RAS question
The MCLR (Marginal Cost of Funds based Lending Rate) was introduced from:
Correct answer: (D) April 2016.
The Marginal Cost of Funds based Lending Rate, or MCLR, was introduced for rupee loans sanctioned and credit limits renewed from April 1, 2016.
Explanation
MCLR was introduced from April 1, 2016, when RBI's final guidelines made it the internal benchmark for pricing all rupee loans sanctioned and credit limits renewed from that date. The shift mattered because MCLR was built around the marginal cost of funds, making banks' lending-rate methodology more transparent and more responsive to policy-rate transmission than the earlier base-rate approach. RBI also specified that MCLR would be tenor-linked, with actual lending rates determined by adding spreads to the relevant MCLR. Existing loans linked to the Base Rate could continue until repayment or renewal, while borrowers could shift to MCLR-linked loans on mutually acceptable terms. October 2019 belongs to the later move towards external benchmark linked lending rates for new retail loans, not to MCLR's introduction.

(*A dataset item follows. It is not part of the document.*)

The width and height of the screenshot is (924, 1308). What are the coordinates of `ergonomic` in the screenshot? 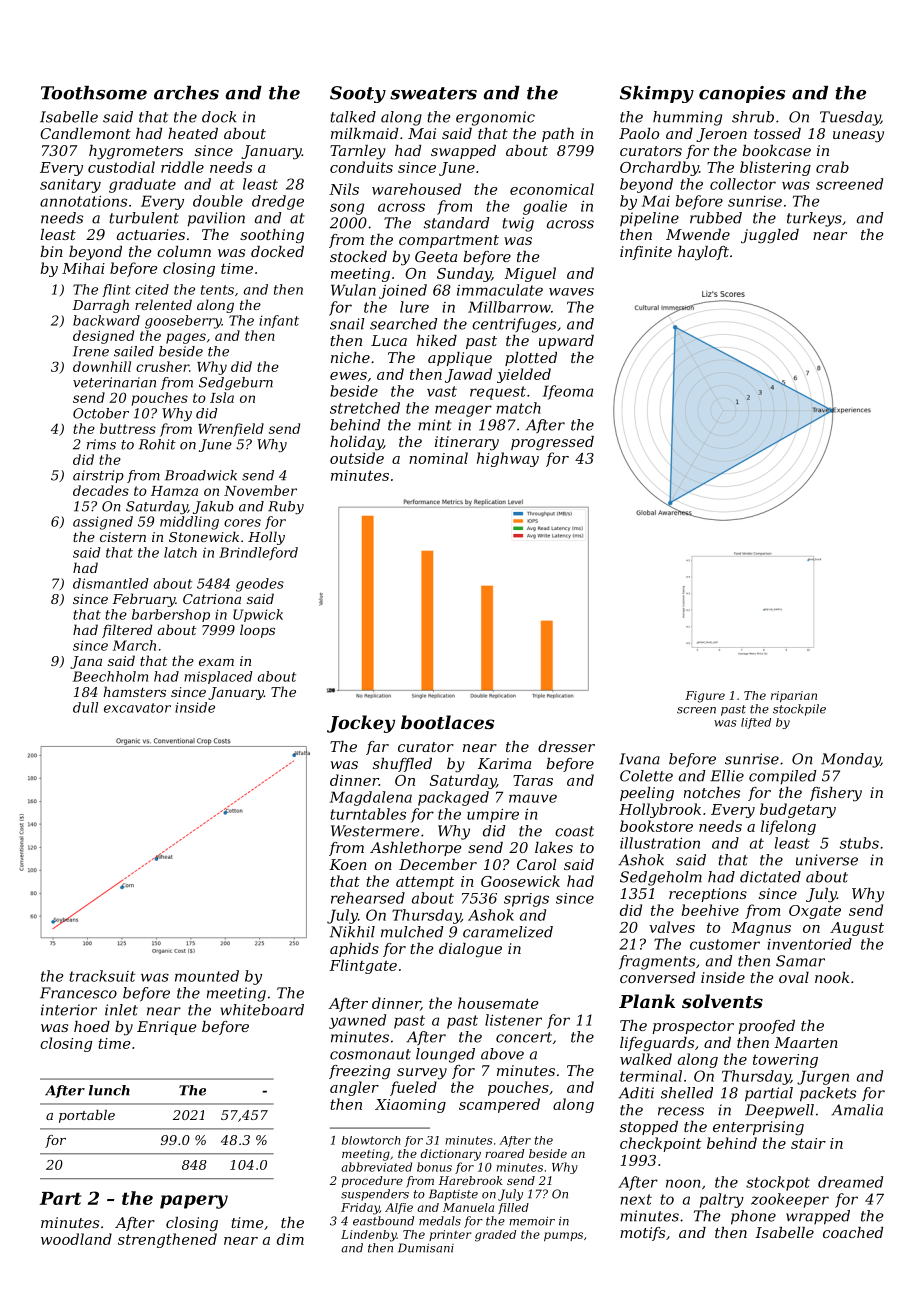 It's located at (495, 118).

Why the other options are wrong
- (A) April 2015 is too early; RBI's MCLR guidelines came into effect from April 1, 2016, so MCLR began a year later.

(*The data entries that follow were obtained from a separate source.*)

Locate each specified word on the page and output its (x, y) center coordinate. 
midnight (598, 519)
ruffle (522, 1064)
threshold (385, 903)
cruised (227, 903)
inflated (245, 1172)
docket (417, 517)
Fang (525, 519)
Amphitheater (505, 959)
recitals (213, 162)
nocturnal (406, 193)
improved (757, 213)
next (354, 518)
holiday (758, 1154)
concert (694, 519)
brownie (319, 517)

- (B) October 2019 refers to the later external benchmark linked lending rate requirement for new retail loans, not to the start of MCLR.

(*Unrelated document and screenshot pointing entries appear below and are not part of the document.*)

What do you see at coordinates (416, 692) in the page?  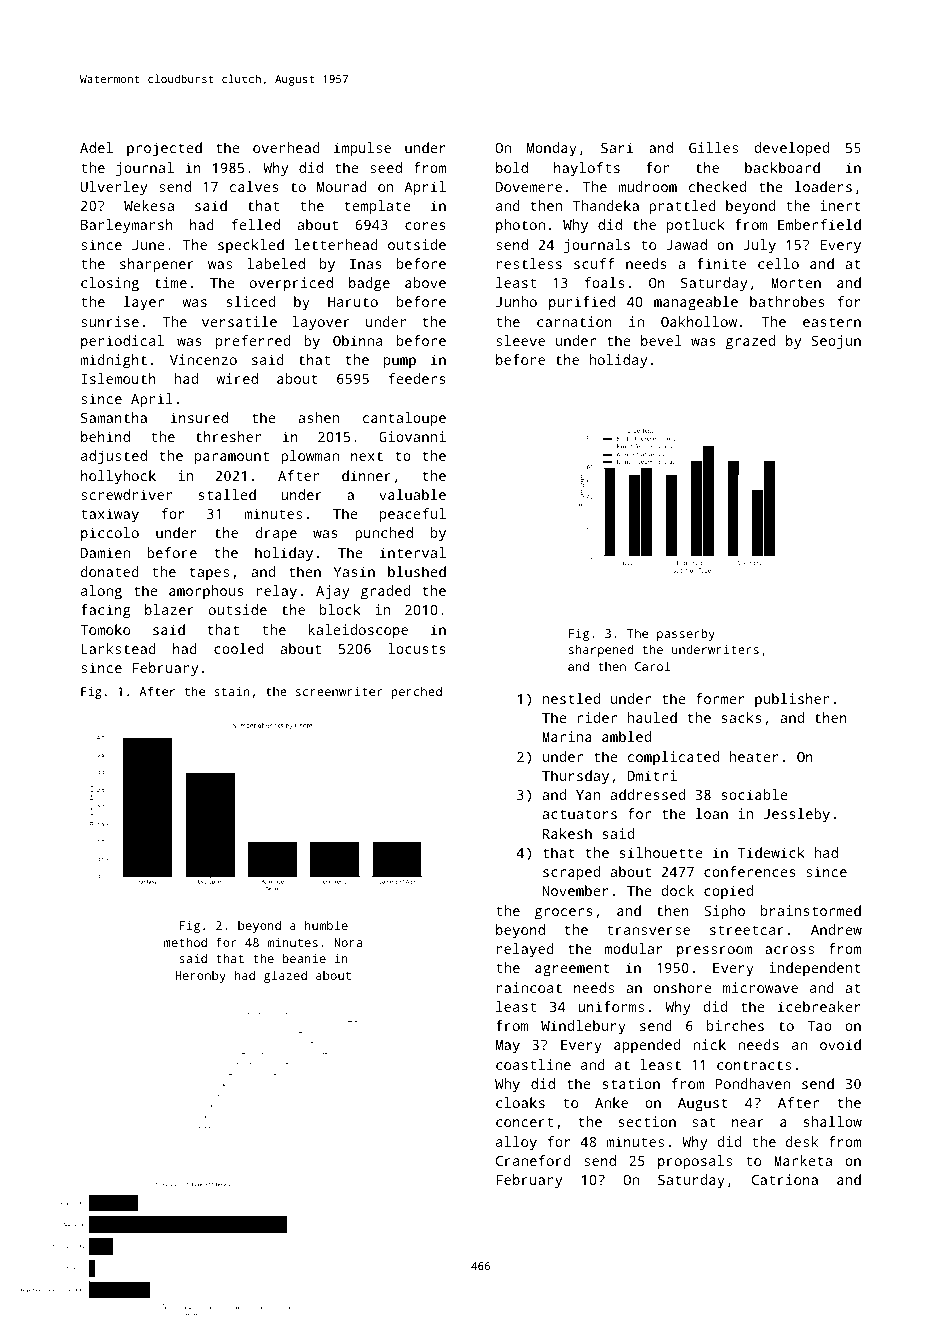 I see `perched` at bounding box center [416, 692].
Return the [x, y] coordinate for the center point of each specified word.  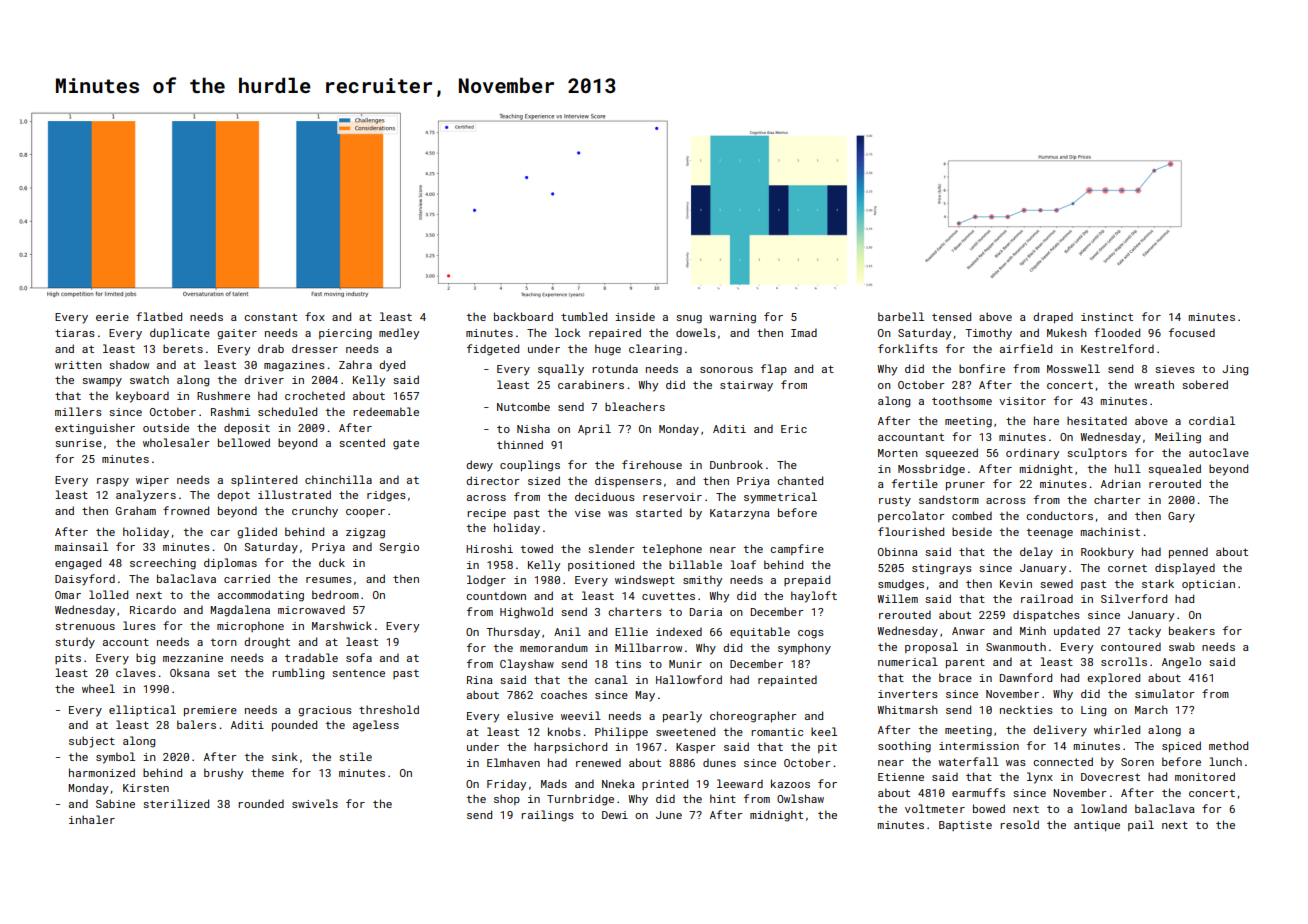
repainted [787, 680]
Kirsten [146, 788]
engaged [78, 564]
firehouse [652, 464]
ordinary [1032, 454]
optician [1208, 585]
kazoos [790, 783]
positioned [601, 565]
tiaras [75, 333]
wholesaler [176, 442]
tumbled [584, 316]
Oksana [189, 672]
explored [1113, 678]
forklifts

- (C) April 2014 predates RBI's MCLR framework; the cited guidelines made MCLR applicable only from April 1, 2016.
Concept
This tests monetary-policy transmission through bank lending-rate benchmarks, a recurring RAS economy theme because RBI rate changes matter only when they pass through to borrowers. MCLR is also asked because it sits between the older Base Rate system and the later external benchmark regime.